• ACTIVITY
Read the records below and copy each line that contains "Enable".

• DATASET ENTRIES
+ + + + + + +
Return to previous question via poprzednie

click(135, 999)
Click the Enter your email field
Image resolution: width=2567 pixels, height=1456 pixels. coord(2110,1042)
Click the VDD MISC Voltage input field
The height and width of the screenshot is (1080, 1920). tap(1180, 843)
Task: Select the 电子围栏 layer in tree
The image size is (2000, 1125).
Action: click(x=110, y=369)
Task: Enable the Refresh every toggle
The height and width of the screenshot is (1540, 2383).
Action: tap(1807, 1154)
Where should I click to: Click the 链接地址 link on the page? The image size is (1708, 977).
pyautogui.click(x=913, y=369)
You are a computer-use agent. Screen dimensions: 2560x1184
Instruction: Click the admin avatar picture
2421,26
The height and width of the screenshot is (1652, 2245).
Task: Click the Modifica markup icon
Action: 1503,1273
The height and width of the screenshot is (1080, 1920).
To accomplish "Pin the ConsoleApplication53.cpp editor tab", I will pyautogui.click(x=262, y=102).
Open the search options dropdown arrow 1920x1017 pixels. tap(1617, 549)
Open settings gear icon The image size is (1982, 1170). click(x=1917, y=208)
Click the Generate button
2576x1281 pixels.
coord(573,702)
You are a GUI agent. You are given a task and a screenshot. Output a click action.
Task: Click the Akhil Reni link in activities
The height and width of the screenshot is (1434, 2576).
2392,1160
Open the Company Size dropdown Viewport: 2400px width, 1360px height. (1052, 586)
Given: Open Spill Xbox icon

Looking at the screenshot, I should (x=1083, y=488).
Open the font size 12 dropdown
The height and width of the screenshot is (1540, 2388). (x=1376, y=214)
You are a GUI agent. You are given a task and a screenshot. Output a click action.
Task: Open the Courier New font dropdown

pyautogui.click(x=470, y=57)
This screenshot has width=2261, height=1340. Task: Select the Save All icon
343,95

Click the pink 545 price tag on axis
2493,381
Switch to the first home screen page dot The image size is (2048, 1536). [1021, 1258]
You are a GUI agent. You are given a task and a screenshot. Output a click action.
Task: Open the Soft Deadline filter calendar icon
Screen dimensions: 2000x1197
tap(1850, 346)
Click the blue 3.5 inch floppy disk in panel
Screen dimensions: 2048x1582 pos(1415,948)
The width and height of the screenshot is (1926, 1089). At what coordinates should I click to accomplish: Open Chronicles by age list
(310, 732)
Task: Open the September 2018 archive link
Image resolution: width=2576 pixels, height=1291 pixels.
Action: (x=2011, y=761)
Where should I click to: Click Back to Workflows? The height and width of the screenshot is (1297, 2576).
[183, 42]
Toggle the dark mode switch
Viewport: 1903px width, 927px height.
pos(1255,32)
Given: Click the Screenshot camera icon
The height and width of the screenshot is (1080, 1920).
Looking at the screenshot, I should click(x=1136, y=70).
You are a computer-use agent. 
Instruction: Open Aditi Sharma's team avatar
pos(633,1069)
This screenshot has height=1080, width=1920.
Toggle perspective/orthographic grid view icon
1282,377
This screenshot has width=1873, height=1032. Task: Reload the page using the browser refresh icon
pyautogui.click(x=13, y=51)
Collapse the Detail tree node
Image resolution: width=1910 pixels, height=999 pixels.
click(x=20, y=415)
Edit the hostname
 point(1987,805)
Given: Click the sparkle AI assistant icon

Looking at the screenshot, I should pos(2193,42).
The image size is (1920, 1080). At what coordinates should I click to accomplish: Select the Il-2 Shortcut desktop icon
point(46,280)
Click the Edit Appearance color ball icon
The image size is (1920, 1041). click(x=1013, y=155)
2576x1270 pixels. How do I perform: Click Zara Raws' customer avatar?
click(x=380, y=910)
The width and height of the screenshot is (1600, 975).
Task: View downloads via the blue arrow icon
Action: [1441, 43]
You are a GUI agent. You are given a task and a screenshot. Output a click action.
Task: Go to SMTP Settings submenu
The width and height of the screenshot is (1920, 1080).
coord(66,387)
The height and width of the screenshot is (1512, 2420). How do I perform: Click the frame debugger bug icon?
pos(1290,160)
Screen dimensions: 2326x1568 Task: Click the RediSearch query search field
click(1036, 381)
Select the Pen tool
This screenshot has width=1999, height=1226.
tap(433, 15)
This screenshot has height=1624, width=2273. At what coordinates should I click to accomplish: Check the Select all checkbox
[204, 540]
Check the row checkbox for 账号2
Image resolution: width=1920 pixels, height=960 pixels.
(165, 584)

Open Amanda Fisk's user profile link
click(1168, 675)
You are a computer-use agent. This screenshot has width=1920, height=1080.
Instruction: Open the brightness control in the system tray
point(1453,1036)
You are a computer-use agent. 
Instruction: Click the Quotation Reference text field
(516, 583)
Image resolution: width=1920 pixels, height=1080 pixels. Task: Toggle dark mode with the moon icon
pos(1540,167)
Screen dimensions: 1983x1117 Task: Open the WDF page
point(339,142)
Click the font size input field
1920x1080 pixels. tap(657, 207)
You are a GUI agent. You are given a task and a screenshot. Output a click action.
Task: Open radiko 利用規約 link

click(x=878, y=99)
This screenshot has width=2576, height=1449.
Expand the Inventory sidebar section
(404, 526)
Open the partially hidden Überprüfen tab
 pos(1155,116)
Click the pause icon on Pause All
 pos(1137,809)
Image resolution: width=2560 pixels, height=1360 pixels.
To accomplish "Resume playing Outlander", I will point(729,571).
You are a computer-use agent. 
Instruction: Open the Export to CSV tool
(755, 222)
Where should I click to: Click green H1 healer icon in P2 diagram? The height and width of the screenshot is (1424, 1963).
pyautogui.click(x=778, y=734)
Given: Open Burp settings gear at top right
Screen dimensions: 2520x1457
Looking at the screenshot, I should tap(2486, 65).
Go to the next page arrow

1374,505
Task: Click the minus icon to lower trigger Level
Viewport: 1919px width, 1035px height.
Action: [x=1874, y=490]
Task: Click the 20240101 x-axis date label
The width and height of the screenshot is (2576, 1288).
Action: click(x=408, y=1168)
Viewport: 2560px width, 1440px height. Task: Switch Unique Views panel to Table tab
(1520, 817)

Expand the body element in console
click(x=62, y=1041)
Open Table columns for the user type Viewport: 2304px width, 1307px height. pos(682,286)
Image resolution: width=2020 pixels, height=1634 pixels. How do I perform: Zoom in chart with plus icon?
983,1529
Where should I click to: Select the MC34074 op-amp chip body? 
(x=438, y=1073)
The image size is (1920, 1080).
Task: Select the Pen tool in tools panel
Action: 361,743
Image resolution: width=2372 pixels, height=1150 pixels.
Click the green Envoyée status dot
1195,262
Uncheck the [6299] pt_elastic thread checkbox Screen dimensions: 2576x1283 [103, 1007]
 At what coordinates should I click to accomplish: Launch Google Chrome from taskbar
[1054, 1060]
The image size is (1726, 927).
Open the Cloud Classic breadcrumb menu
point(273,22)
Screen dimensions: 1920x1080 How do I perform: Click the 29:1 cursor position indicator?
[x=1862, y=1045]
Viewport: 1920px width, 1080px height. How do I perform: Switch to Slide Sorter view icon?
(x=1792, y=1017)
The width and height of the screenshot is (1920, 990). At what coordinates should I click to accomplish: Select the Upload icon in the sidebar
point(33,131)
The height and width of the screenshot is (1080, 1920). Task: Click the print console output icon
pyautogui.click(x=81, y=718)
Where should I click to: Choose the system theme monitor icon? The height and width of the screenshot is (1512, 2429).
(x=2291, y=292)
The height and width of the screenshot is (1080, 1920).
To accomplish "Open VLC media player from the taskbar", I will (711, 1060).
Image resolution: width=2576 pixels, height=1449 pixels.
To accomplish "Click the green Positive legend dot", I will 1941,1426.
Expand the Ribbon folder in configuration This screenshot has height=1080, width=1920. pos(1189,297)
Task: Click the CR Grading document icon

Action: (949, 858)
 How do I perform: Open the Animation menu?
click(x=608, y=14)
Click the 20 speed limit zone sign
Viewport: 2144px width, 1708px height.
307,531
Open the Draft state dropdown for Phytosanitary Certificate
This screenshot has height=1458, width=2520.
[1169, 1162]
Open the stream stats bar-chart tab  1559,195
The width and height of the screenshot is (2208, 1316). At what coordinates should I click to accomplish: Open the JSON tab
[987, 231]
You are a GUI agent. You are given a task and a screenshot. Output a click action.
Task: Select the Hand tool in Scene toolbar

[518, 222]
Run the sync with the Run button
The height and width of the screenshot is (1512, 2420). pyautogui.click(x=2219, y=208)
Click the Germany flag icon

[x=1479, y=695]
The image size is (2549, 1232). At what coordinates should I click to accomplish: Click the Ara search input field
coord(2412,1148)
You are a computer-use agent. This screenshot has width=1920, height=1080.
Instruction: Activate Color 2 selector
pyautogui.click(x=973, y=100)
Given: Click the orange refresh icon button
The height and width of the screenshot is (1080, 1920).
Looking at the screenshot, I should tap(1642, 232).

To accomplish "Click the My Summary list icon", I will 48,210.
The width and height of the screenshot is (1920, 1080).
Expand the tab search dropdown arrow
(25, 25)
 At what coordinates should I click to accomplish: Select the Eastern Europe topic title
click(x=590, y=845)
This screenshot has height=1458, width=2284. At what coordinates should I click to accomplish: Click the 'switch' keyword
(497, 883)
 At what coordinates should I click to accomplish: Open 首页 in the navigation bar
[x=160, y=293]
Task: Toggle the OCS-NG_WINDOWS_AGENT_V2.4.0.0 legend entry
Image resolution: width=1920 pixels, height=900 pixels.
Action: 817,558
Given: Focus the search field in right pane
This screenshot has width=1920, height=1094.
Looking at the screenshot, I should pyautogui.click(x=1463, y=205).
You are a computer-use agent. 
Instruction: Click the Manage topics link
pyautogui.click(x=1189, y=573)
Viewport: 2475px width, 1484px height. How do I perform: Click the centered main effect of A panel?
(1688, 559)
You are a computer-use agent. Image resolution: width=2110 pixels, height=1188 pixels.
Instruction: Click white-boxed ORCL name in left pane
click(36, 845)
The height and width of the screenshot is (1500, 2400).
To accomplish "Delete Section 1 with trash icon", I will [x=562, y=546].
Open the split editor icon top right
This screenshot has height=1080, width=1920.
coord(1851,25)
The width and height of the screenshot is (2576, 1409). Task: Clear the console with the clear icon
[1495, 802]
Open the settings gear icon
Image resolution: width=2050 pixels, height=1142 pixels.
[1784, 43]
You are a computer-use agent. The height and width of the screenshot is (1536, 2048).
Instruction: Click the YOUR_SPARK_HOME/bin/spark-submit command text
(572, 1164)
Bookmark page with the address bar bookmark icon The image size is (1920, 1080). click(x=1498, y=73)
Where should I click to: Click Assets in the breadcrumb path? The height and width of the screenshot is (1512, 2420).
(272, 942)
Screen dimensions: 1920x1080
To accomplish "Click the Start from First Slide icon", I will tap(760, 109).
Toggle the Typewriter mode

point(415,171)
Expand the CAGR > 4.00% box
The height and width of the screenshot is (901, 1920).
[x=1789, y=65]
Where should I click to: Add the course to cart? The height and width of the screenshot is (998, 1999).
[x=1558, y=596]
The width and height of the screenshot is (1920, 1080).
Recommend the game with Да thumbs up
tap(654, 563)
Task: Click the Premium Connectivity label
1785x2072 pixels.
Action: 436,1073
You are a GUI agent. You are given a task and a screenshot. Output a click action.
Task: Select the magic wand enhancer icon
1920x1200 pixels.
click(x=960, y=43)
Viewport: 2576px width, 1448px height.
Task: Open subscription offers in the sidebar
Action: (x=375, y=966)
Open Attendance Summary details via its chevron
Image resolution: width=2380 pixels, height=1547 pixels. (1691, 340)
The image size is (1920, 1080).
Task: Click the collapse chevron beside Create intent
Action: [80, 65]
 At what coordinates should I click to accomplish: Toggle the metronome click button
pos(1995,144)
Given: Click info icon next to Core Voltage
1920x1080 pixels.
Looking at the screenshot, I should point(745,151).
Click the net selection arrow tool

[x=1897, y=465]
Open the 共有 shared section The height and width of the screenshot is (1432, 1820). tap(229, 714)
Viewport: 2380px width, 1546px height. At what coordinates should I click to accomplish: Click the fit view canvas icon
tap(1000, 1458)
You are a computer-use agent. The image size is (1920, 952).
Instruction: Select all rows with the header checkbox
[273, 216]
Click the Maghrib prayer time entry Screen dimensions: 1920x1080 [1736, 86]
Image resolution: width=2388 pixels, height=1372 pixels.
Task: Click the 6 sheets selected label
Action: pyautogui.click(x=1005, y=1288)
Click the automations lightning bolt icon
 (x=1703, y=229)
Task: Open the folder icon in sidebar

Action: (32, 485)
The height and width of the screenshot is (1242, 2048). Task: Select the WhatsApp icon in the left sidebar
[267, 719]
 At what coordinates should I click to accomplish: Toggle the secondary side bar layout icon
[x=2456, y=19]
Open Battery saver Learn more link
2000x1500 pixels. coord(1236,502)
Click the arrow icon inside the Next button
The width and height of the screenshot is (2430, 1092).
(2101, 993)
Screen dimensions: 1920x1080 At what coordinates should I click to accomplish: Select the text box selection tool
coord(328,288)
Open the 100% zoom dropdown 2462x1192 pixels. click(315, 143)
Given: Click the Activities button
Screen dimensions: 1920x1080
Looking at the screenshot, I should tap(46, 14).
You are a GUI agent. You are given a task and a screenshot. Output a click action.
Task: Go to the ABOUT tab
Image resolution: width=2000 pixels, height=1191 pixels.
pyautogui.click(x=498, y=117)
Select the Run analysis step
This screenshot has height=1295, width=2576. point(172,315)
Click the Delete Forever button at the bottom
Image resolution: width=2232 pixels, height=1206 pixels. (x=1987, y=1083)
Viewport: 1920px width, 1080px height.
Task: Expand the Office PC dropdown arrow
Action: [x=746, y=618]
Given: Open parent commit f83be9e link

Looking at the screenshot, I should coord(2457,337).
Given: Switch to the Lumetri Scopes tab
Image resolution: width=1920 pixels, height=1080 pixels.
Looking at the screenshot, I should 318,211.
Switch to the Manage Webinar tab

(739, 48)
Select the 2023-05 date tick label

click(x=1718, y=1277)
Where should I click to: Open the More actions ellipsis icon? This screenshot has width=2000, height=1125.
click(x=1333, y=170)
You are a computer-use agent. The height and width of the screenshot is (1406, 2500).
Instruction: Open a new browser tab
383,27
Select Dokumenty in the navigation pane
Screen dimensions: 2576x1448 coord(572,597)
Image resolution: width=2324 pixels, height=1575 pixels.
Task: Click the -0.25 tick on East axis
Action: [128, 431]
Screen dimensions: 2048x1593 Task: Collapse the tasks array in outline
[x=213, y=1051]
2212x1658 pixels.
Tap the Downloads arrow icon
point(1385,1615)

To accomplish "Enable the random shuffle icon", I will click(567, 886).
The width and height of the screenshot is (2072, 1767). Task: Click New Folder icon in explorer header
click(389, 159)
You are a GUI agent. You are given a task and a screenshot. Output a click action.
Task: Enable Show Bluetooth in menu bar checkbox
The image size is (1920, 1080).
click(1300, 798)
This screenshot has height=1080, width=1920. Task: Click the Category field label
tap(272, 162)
+ + + + + + +
• SOLVED EXERCISE
Task: Enable the Refresh every toggle
To accomplish "Enable the random shuffle icon", I will click(567, 886).
Task: Enable Show Bluetooth in menu bar checkbox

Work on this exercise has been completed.